If you’ve been reading most or all of these posts, you can see that over the period of a few years I’ve built myself an interesting and varied life.  It’s very different from the years when I was working at my long career.  Those where made up of either work and leisure time (pre-kids) or work and family (post-kids).  These Tapas Life years are so much more diverse in their array of activities and their engagement with many more of the opportunities that surround us.

And yet, I found my then newly-named Tapas Life to be missing something.  I didn’t know what, though.  It just felt somehow empty, despite it’s rainbow of enjoyable elements.

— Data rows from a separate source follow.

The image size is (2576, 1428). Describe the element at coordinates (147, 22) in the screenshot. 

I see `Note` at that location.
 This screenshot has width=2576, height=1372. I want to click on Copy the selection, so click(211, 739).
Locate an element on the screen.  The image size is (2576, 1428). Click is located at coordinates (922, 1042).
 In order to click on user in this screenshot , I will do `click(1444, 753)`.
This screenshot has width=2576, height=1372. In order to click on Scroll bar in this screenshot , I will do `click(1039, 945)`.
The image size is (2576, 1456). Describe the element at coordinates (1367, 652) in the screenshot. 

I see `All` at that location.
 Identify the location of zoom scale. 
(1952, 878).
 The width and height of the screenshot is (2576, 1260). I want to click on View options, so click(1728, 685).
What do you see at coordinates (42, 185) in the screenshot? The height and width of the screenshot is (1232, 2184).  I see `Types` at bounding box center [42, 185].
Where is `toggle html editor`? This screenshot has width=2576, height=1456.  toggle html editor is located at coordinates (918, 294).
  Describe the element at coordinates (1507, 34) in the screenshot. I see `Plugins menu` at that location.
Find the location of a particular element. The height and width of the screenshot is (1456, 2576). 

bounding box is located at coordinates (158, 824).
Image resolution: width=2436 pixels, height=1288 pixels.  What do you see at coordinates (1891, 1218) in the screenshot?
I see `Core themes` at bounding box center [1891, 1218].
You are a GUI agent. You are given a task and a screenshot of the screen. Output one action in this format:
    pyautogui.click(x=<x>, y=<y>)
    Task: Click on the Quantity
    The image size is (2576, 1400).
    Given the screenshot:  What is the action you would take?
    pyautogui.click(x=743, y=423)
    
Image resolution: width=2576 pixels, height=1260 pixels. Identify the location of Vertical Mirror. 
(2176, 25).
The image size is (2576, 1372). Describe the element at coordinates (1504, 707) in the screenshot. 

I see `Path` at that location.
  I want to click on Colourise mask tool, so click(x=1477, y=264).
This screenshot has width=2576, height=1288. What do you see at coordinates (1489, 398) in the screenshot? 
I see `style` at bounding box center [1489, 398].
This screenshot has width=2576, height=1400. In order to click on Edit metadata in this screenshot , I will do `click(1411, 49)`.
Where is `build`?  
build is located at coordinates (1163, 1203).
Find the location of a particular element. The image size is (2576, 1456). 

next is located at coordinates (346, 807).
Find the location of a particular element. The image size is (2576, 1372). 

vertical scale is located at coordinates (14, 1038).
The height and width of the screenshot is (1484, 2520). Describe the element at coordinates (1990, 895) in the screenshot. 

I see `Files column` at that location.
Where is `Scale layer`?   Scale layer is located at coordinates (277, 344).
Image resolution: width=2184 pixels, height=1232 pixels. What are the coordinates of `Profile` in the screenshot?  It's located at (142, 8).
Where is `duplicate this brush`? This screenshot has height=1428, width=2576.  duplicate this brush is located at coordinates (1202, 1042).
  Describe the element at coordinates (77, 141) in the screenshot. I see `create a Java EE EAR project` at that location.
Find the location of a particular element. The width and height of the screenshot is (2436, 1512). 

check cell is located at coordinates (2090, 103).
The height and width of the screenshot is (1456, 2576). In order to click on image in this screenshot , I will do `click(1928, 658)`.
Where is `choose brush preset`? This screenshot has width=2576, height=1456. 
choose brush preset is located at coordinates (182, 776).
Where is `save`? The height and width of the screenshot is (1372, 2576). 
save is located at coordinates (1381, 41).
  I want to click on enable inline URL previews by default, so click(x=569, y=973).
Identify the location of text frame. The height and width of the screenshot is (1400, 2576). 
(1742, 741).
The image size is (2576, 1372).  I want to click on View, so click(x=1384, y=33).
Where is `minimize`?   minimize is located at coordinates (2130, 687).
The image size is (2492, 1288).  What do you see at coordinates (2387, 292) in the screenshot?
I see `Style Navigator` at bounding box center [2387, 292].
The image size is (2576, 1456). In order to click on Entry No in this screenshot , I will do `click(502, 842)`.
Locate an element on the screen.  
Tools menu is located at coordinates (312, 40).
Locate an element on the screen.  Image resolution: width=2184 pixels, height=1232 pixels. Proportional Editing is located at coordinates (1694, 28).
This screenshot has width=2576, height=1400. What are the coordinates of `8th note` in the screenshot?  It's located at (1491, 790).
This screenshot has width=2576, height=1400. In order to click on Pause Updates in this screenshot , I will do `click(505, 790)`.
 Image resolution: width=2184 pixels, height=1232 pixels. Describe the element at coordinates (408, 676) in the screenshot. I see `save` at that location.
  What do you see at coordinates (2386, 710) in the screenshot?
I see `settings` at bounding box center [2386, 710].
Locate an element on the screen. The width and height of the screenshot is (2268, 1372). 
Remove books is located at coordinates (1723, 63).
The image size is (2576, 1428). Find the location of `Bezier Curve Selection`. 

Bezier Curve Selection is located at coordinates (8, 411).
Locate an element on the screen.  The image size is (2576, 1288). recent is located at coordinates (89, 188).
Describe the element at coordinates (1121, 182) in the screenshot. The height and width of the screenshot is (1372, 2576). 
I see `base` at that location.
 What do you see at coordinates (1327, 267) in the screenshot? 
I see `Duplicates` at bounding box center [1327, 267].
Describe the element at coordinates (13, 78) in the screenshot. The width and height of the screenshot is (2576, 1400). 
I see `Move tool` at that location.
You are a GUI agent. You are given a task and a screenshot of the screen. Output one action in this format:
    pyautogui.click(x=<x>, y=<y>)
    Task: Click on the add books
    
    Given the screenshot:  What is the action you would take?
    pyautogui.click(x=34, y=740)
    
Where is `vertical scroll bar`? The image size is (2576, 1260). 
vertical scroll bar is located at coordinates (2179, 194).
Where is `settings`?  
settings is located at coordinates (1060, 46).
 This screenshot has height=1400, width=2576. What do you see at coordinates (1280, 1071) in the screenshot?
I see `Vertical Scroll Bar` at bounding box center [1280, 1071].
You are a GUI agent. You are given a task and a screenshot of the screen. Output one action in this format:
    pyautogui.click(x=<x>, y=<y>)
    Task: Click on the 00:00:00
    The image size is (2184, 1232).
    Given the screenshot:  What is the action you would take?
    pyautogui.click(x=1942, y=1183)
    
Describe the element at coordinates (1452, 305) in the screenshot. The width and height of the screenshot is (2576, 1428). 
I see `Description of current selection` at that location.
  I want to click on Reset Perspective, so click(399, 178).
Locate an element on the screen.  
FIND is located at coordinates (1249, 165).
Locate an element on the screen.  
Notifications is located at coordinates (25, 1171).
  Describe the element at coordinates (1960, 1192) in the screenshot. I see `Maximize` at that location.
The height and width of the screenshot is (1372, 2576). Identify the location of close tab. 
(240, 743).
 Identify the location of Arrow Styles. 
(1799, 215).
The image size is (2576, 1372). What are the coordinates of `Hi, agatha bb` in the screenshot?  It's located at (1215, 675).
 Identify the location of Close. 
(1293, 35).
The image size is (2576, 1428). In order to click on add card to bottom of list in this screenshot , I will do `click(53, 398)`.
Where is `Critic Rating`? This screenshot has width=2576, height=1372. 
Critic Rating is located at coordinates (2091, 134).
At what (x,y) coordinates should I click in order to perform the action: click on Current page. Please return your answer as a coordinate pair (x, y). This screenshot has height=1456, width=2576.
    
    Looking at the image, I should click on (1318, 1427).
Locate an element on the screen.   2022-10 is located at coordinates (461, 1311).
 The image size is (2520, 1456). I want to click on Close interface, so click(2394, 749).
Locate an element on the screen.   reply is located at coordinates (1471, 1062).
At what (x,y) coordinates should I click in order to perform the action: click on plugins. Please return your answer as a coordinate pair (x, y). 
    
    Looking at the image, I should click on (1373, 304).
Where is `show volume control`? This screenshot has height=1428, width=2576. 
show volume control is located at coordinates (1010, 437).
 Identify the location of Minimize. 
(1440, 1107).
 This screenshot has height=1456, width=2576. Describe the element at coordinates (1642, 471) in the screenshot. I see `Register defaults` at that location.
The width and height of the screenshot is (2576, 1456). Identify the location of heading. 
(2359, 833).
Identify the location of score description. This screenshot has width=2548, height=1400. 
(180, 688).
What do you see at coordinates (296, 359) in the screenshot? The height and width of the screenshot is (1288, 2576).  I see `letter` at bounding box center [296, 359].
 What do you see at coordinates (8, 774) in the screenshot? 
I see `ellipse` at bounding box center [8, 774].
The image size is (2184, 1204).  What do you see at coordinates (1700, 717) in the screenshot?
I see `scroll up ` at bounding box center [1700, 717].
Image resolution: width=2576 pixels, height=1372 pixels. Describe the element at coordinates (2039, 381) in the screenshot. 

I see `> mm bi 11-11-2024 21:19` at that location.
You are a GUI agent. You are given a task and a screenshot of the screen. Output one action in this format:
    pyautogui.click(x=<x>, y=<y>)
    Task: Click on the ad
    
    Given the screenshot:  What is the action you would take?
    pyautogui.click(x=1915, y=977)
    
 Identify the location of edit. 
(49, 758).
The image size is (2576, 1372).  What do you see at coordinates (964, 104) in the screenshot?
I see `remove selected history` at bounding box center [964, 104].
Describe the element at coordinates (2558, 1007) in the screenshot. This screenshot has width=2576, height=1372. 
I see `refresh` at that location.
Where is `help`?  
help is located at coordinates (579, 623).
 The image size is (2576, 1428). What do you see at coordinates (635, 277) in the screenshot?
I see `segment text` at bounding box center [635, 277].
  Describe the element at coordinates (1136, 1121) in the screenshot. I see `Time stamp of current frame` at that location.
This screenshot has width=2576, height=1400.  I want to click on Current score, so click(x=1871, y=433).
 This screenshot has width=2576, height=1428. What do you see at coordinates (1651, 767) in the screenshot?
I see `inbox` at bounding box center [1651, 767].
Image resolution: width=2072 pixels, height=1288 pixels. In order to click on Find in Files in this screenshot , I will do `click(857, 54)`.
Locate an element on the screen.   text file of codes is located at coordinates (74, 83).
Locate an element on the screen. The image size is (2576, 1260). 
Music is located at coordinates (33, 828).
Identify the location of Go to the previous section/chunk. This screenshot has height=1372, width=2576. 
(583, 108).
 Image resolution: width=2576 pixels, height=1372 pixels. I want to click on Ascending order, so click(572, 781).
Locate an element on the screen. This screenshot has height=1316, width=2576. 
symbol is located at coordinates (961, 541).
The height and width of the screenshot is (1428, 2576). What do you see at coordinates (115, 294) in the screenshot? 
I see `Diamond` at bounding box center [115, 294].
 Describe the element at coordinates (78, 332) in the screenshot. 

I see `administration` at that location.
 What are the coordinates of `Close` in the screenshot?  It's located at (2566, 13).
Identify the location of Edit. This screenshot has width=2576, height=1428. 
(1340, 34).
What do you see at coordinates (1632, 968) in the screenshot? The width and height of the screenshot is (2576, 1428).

The world was fortunately awash with print articles talking about Meaningful Work at that time.  In reading some of those articles, the light bulb started to glow ever so dimly.  My wife actually wrote her doctoral dissertation on a related topic, so I was able to easily explore further at the dinner table.  After enough soak time rattling around in my brain-case, the fully-formed notion that I needed a Meaningful Tapa emerged.

Of course, I had no clue what that might be.  I did come to realize that without a Meaningful Tapa, my Tapas Life was incomplete.  Part of the problem was that I had very carefully and with lots of consideration and planning programmed myself to pursue a set of Life Goals back in the mid-1980s, and achieved the last of those in 2000, aged 48.  What made that a “problem” is that there was really nothing else I wanted out of my time on the planet other than the delight of grandchildren, a matter waaaaaay out of my control!  So I had lots of “what’s the point” chatter in my inner dialogue, and this went on rather steadily.  I’m a reasonably upbeat guy, or this might have led to a poor outcome…

The environmentalist part of me also regarded my Tapas Life (thus far, still incomplete) as purely hedonistic, a mere vehicle for consumption of the Earth’s resources.  A leech of sorts, if you will.  Certainly not very flattering and quite dissonant with my values.

As is often the case for an introvert like me, I just kept having silent discussions with myself and chewing on the topic, at length.  This was a frustrating process for me, as I usually have a clue of where I’m heading (I sure as hell had a clue of where I was heading when I way busy going after those life goals!).  This time I did not.

To be sure, my time on the Board and Exec Committee of our synagogue was in some degree meaningful.  My service to our family is definitely meaningful, and yet it is so ingrained as to feel simply that it is a basic part of me, not as though it is something I am doing.  And so some other chunk was missing from my life, something that would become my Meaningful Tapa.